Certain clinical points are of paramount importance when taking a history from a patient experiencing an acute asthma exacerbation. Patients with a history of brittle asthma with quick declines in lung function, exemplified by multiple emergency department visits despite compliance with controller medications, a poor ability to sense dyspnea, a history of intubation, and the need for frequent systemic courses of steroids, will require more aggressive and prompt intervention. Studies done in both adult and pediatric patients have demonstrated that patients with lower socioeconomic status, a history of frequent emergency department visits, and more prescriptions, as well as more prescribers of asthma medications, are more likely to require hospitalization during an asthma exacerbation.
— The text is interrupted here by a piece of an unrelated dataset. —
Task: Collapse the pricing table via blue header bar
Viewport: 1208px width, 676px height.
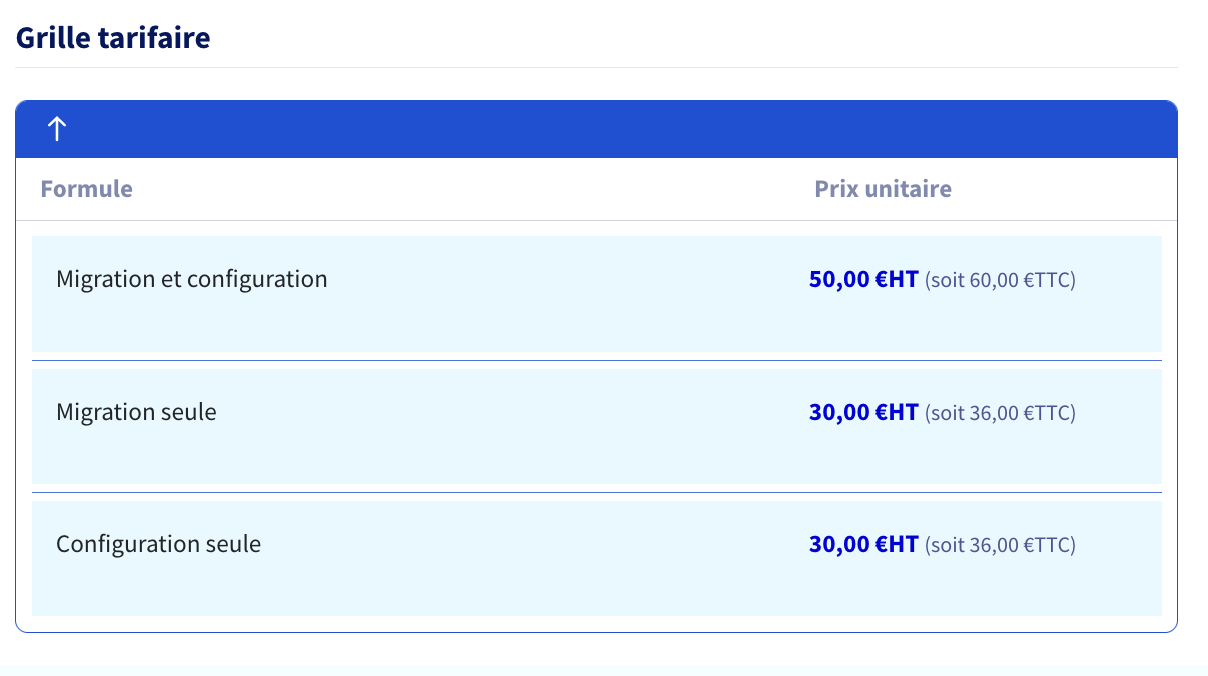Action: [596, 129]
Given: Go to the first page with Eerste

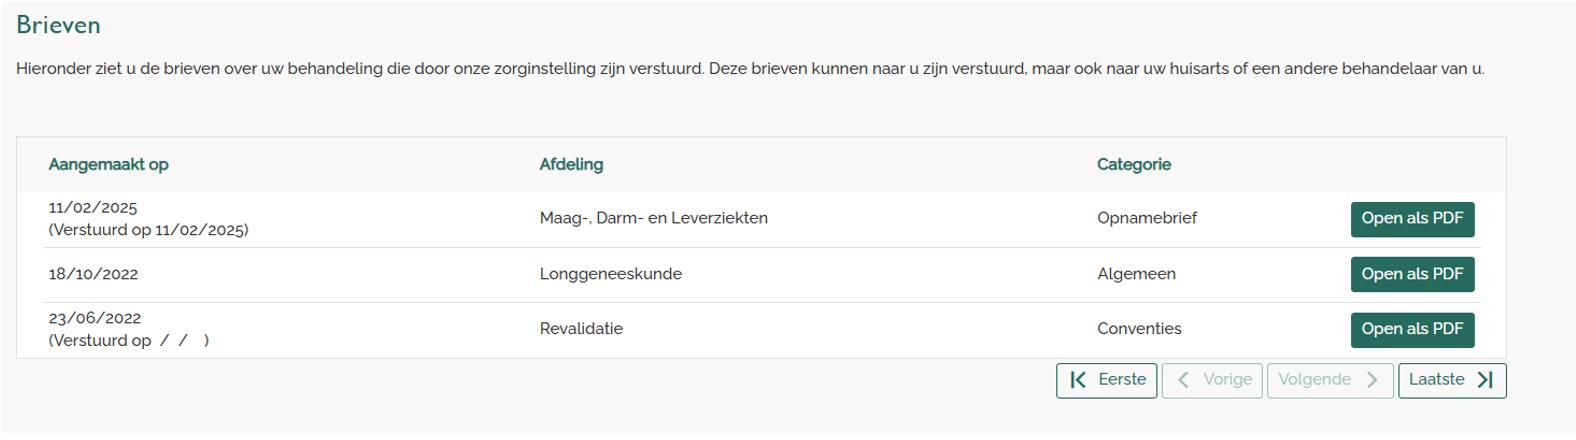Looking at the screenshot, I should (x=1106, y=380).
Pediatric prospective cohort studies based in the emergency department found that risk factors for requiring beta-agonist therapy for 12 hours or longer following systemic corticosteroid administration included a history of ICU admission for asthma, an oxygen saturation of 92% or lower, and the need for hourly administration of albuterol.
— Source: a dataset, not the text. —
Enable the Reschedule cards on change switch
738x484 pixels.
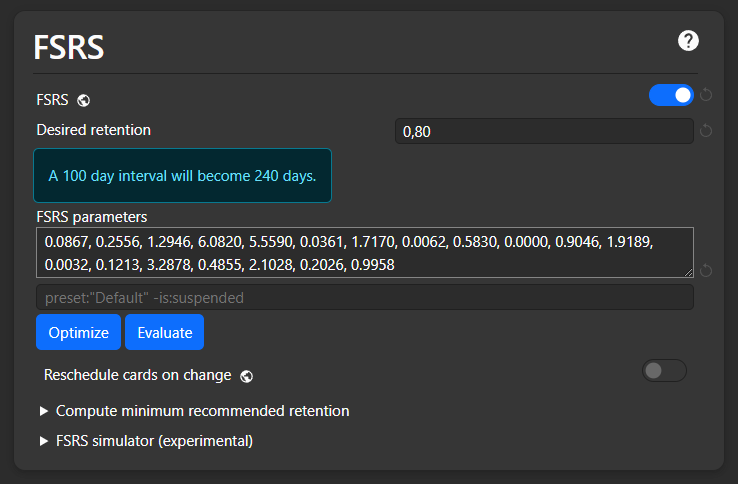coord(664,371)
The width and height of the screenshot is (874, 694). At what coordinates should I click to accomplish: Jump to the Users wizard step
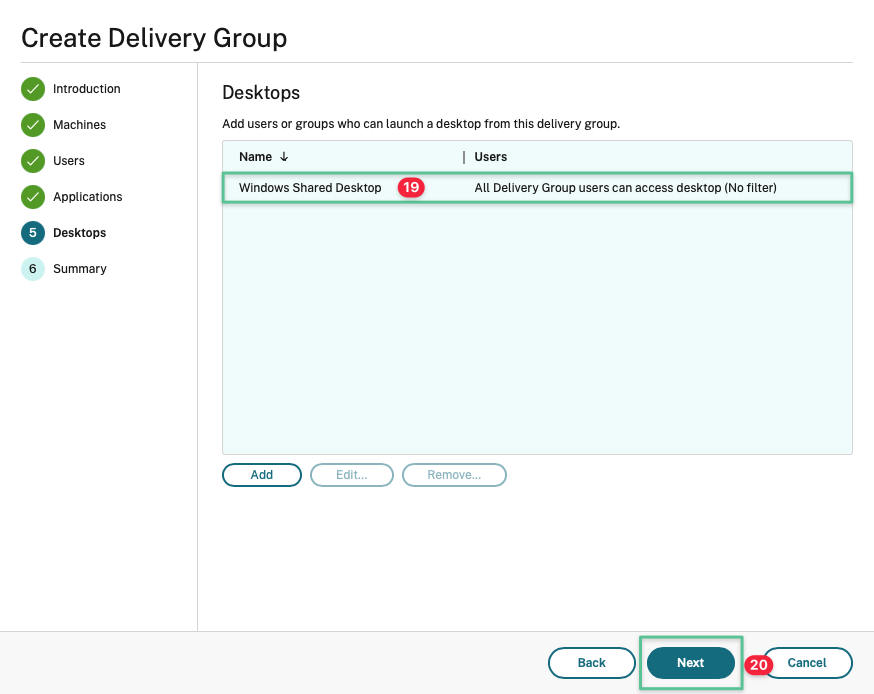click(69, 161)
Historical clues regarding the etiology of an asthma exacerbation should be elicited. Most clinicians have heard the phrase "all that wheezes is not asthma," and it serves us well to keep this pearl in mind when evaluating a wheezing patient. In adults, the differential diagnosis for acute wheezing includes cardiac disease (such as heart failure), chronic obstructive pulmonary disease, emphysema, pneumonia (especially with Mycoplasma or Chlamydia), and localized obstruction due to a foreign body or tumor. Sometimes wheezing is caused by acute viral or bacterial bronchitis, but again, consider the history; recurrent episodes of wheezing "bronchitis" may in fact be asthma. Pulmonary embolus, aspirin-exacerbated respiratory disease, and anaphylaxis must also be considered.

In children, the etiology for acute wheezing can be similar to that in adults but also includes cardiac disease such as congenital heart disease, as well as foreign body aspiration, gastroesophageal reflux disease, bronchiolitis (usually caused by respiratory syncytial virus or metapneumovirus), chronic lung disease in a child who was a premature infant, and vocal cord dysfunction.

PHYSICAL EXAM FINDINGS

Clues to the severity of an asthma exacerbation can be quickly gleaned on physical examination. An inability to speak in complete sentences, breathlessness, or labored and fast respirations, particularly with retractions and accessory muscle use, should alert the clinician to severe airflow obstruction. Auscultation may reveal diffuse wheezes or poor breath sounds, especially in the lung bases. Crackles may be heard over atelectatic areas.

A quiet chest with little wheezing in a dyspneic patient is indicative of a severe airflow obstruction. Paradoxically, in this situation, beta-agonist therapy will often induce wheezing, reflecting improved air exchange. Cardiac causes for wheezing are suggested when the examination reveals cardiac gallops, heaves, and elevated jugulovenous distension as in heart failure. In children, tachycardia, tachypnea, and hepatosplenomegaly are cardinal signs of heart failure. Examination of the extremities may reveal edema in cardiac-related wheezing, cyanosis in extreme hypoxia or poor circulation, and clubbing in the patient with persistent hypoxia.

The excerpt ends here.